3) Relecture à la lumière du don
La théologie spirituelle élaborée, pratiquée et enseignée par saint Louis-Marie Grignion de Montfort peut être relue à la lumière de l’amour-don. Trois signes qu’il serait possible de développer amplement. En amont, Dieu n’est qu’amour. En effet, le propre de l’amour est de donner. Or, « Dieu n’aime qu’à donner [10] ». En aval, Dieu n’aime que pour entrer en communion avec la créature qu’il aime. Et saint Louis-Marie ose identifier ce lien communionnel entre Jésus et les âmes à un lien conjugal : « La Sagesse éternelle [autre nom pour dire Jésus] a tant d’amour pour les âmes, qu’elle va jusqu’à les épouser et contracter avec elles un spirituel, mais véritable mariage que le monde ne connaît point [11] ». Enfin, centrons-nous sur l’amour-don.
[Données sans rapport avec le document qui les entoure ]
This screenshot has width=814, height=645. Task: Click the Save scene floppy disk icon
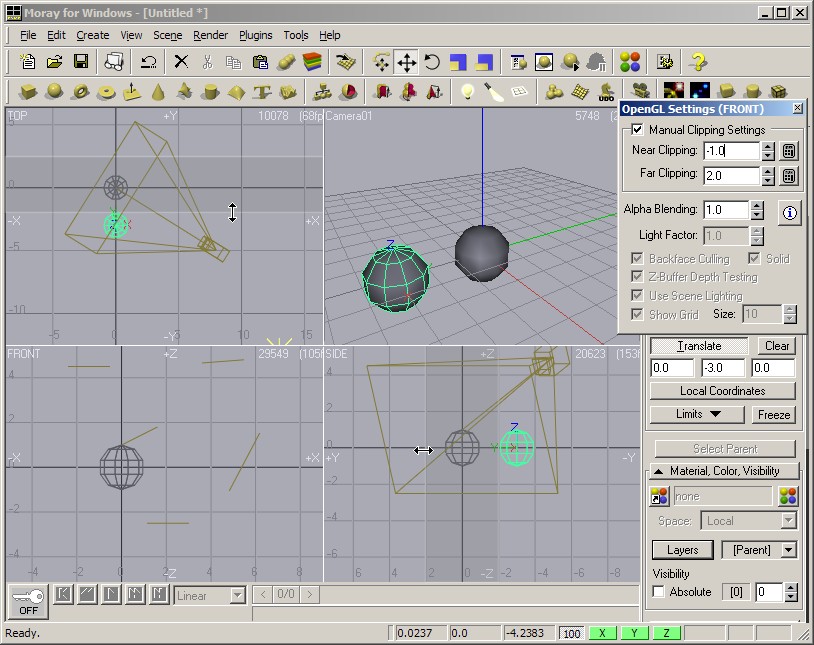81,62
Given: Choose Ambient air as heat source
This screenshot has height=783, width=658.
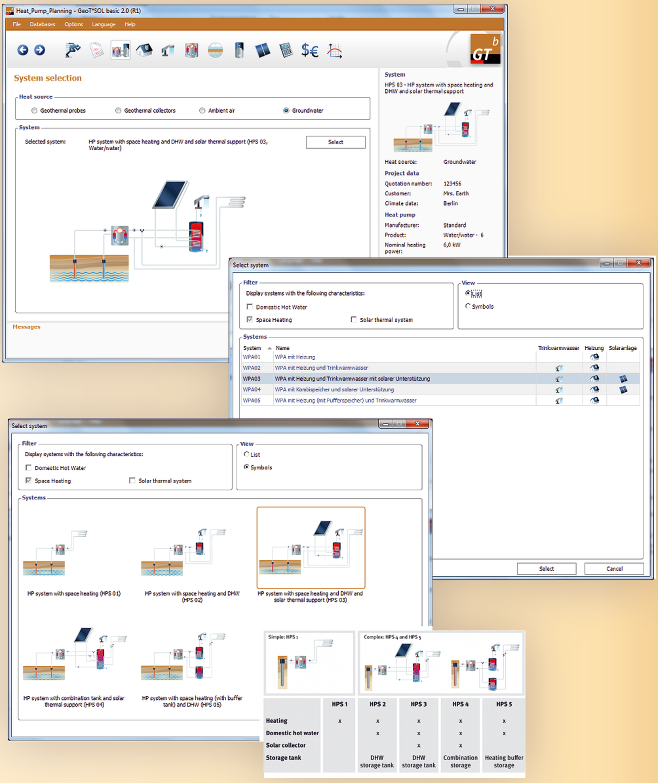Looking at the screenshot, I should pos(203,111).
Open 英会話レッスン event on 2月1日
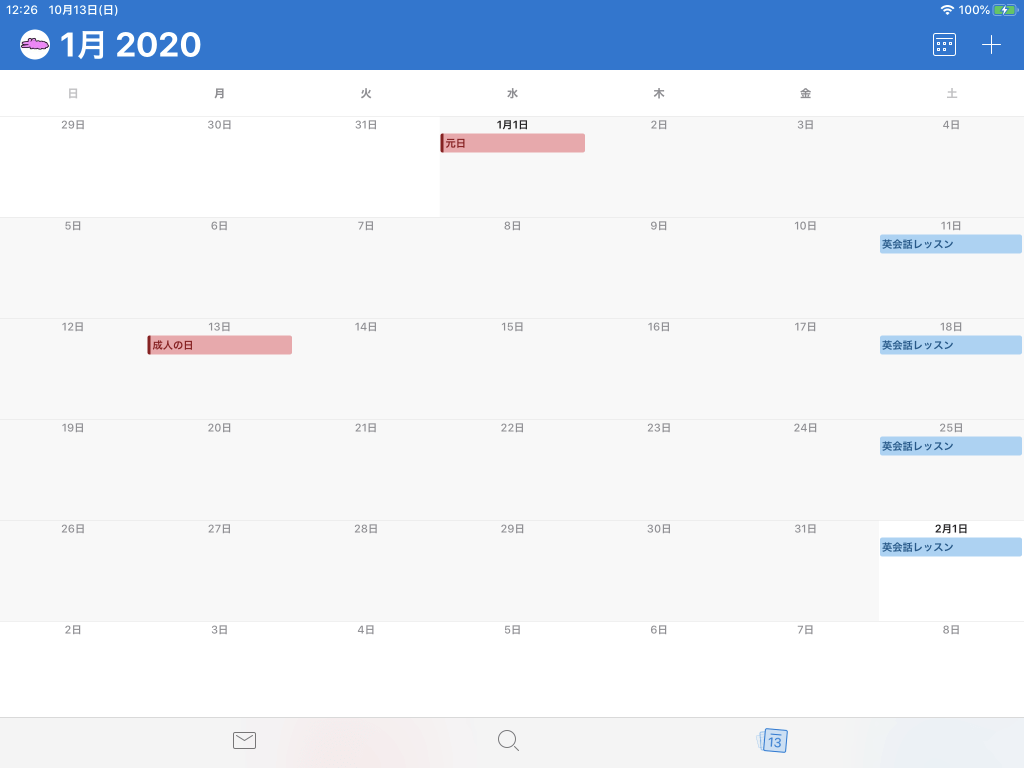Viewport: 1024px width, 768px height. tap(950, 547)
Il possède cette particularité de dépasser le dilemme axial dans la philosophie moderne de la liberté (l’esprit) et de la nécessité (la nature). En effet, dans l’amour et l’amour divin qu’est l’agapè, cette tension se trouve surmontée. Saint Louis-Marie Grignion de Montfort ose affirmer que Marie a obligé Dieu à s’incarner : « Son humilité profonde […] le charma ; sa pureté toute divine l’attira ; sa foi vive et ses prières fréquentes et amoureuses le forcèrent [12] ». Or, au xviie siècle, le terme « charme » a celui, très fort, que l’on retrouve dans le charme de nature magique (au sens de « charmeur de serpent ») où la liberté est abolie. Il le redit dans son ouvrage le plus connu : Marie était si « pleine et surabondante de grâces, si unie et transformée en Dieu, qu’il a fallu qu’il se soit incarné en elle [13] ».
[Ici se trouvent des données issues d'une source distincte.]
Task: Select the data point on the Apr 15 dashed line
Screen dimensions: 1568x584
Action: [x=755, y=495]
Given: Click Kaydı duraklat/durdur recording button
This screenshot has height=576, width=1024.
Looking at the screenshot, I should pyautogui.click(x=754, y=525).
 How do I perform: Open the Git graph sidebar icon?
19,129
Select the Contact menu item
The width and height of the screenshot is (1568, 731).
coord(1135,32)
Or, la métaphysique de l’amour-don autant que la théologie du Dieu-Amour souligne la puissance métamorphosante de l’amour. Le saint breton (et poitevin) offre une puissante confirmation de ce que, relue à la lumière du don, la vie spirituelle a pour but la trans-formation, le changement de forme, et que cette nouvelle forme est le Christ même. Comme si le Christ était à l’âme ce que l’âme est au corps…
Pascal Ide
[1] Cf. Jean Morinay, Marie et la faiblesse de Dieu. Essai de présentation du message spirituel de saint Louis-Marie Grignion de Montfort, Paris, Nouvelle Cité, 1988, chap. 6 : « La transformation de soi-même en Jésus-Christ ».
[2] Saint Louis-Marie Grignion de Montfort, Traité de la vraie dévotion, p. 119, dans Œuvres complètes de saint Louis-Marie Grignion de Montfort, Paris, Seuil, 1982, p. 119.
[3] Ibid., p. 61.
[4] Saint Louis-Marie Grignion de Montfort, Lettre circulaire aux Amis de la Croix, p. 27.
[5] Traité de la vraie dévotion, p. 164.
[6] Ibid., p. 120.
[7] Ibid., p. 63.
[8] Saint Louis-Marie Grignion de Montfort, Amour de la Sagesse éternelle, p. 203.
[9] Saint Louis-Marie Grignion de Montfort, Le secret de Marie, p. 16-18. Cf. Traité de la vraie dévotion, p. 219-221.
[10] Amour de la Sagesse éternelle, p. 188.
[11] Ibid., p. 54.
[12] Ibid., p. 107.
[13] Traité de la vraie dévotion, p. 164.